# Letting the breeder pick your puppy??



## Mooch (May 23, 2012)

Hiya all

Well this has ben on my mind for a little while but one of the recent posts on here prompted me to ask 

How many of you let the breeder choose your puppy?? 
I have decided on the breeder for my next dog and they choose the puppy for you. (You do get to provide preferences and of course need to provide lots of details in regard to what you're looking for)
At first I was really taken aback when I found out I couldn't choose my own pup (so far I have always chosen my own dogs) but it does seem to make sense, the breeder should know the pups very well.

So are you happy with how your breeder chose??? 
For the breeders, what sot of things do you take note of when choosing dogs for the new owners?

Cheers


----------



## Neko (Dec 13, 2012)

Our puppy was picked out for us  
He was very mellow when we got him, now he is a shark, but still love him!


----------



## kiya (May 3, 2010)

Apache was picked for me by his breeder. That was a first for me. I had told her how the GSD I just lost used to go out on the trails with my horse and I wanted a dog just like that. Well I can definately say I did end up with the best pup out of that litter, health wise anyway. So I am 100% satisfied with her choice.


----------



## lhczth (Apr 5, 2000)

The breeder chose my first GSD, Tara, for me and then when I was looking at Treue's litter her breeder also chose her for me. I told them what I was wanting and my goals and both did an excellent job in picking the right dog for me. 

When I got Nike I did the testing of the litter and ended up taking the puppy that the breeder would have recommended. 

As a breeder I choose the puppies for my buyers, but I have allowed a buyer to pick between two pups if they are very similar and either would work for their home.


----------



## Shade (Feb 20, 2012)

I admit I was a little taken back when I was informed by the breeder that they didn't allow you to pick just any puppy. She explained it later a little better where they would narrow the choices down starting around 5 weeks and then did the testing at 7 weeks. There were three that she was considering for me and I spent time with all three at 5 weeks, and decided of the three I was seriously considering the bicolour to be the front runner. She assured me that there would be two picks and if for some reason I was unhappy with the first then I would have a second choice. Of course, if there wasn't any suitable my deposit would be transfered to another litter

I saw them again at 7 weeks and mentioned I really liked him, she teased me with a few extra photos of him in the following days but kept mum about the actual choice. I walked in to pick him up at 9 weeks and the only thing I knew for sure was that I was getting a male pup. She walked into the back and came out carrying the bicolour and I was estastic.

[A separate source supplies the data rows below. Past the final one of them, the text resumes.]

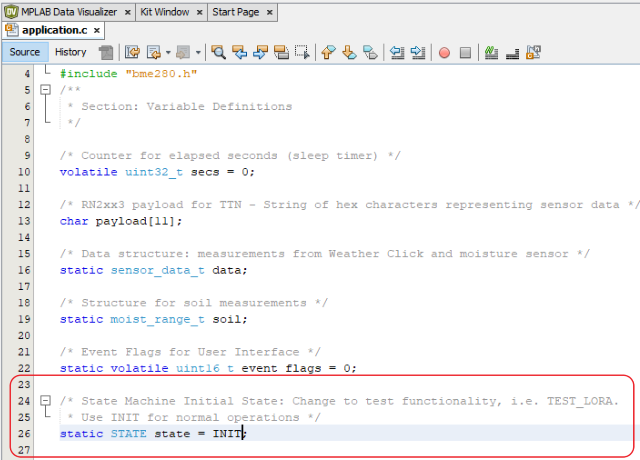Go to next bookmark icon
This screenshot has width=640, height=460.
click(349, 52)
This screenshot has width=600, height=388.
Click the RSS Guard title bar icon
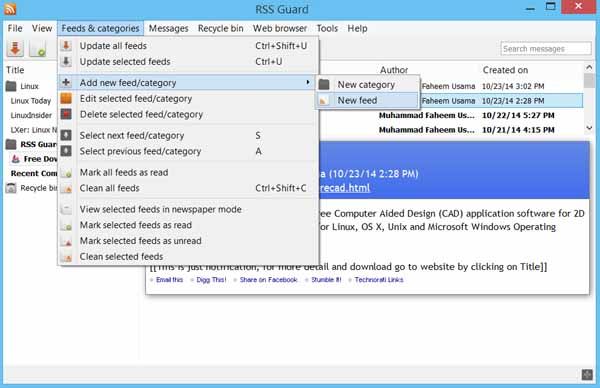[10, 8]
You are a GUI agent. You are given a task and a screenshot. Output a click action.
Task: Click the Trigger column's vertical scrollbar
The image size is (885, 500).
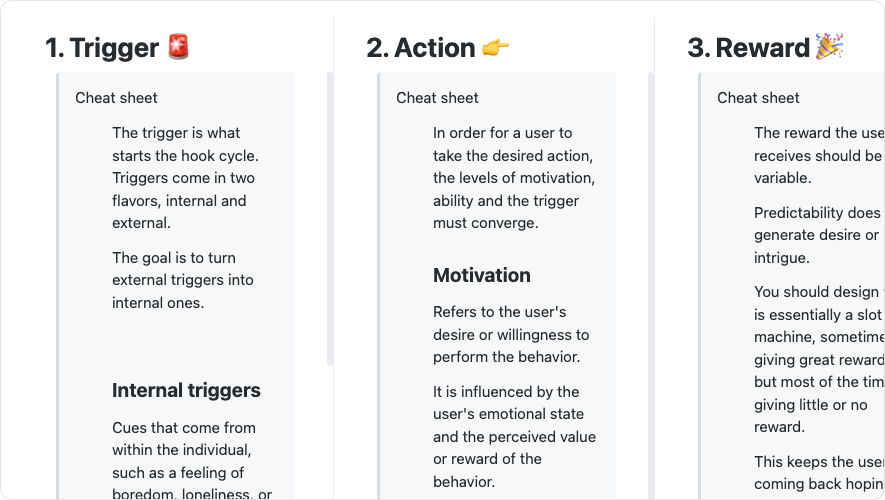point(330,220)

Now that I've seen the process first hand, if you trust your breeder then you can trust them to pick a good pup for you. I was very clear each time we spoke about what my expectations were and she asked alot of questions as well so I felt pretty confident in leaving the decision in her hands.

Chances are my next pup will be too far away to pick up so it will be a puppy I've never met in person flown in by airplane, I'm actually ok with it now but if you asked me 1.5 years ago I would have probably balked at the thought


----------



## FlyAway (Jul 17, 2012)

The breeder spends 8 weeks with the puppies learning their personalities and physical characteristics. The breeder has the best information on which puppy would suit your own personal requirements. 

I think a breeder that lets you pick out a puppy is a big red flag.


----------



## Liesje (Mar 4, 2007)

I tell the breeder what I want and they narrow it down, then we kind of pick together. I've never picked a puppy because of where I was on the "list" for "picks", never picked based on a photo at 4 weeks old, but I've also never had a blind pick where I've just taken what the breeder handed me other than the pup I'm raising now, which doesn't really count since he's not mine so I don't really care what he's like.


----------



## KB007 (Aug 27, 2003)

I wouldn't have it any other way. The breeders know the parents of the litter in a way you cannot, and know what they produce. I told my breeder I wanted to do one of two things with my pup, and she suggested I decide which one i really wanted as the two different "jobs" required two different temperments. Well I did and must say that so far I am beyond pleased with the tempernent of my baby.


----------



## MichaelE (Dec 15, 2012)

My breeder picked out Lisl for me.


----------



## wolfy dog (Aug 1, 2012)

I would let the breeder pick out a pup but I would only adopt the pup if I feel the instant click and my heart skipping a beat upon meeting this puppy. If not I would not take this pup.
I have adopted pups based on my brain choice and some based on that instant click feeling. The latter have been my best dogs.
WD's breeder said that he had a good pup for me. I went to check him out and had a budget in mind. When I saw this tiny "wolf cub" I knew that no money in the world would keep me from taking him home. He was way over budget but worth every penny. It was an instant connection.


----------



## ILGHAUS (Nov 25, 2002)

My next pup for sure will be picked special for me by the breeder. 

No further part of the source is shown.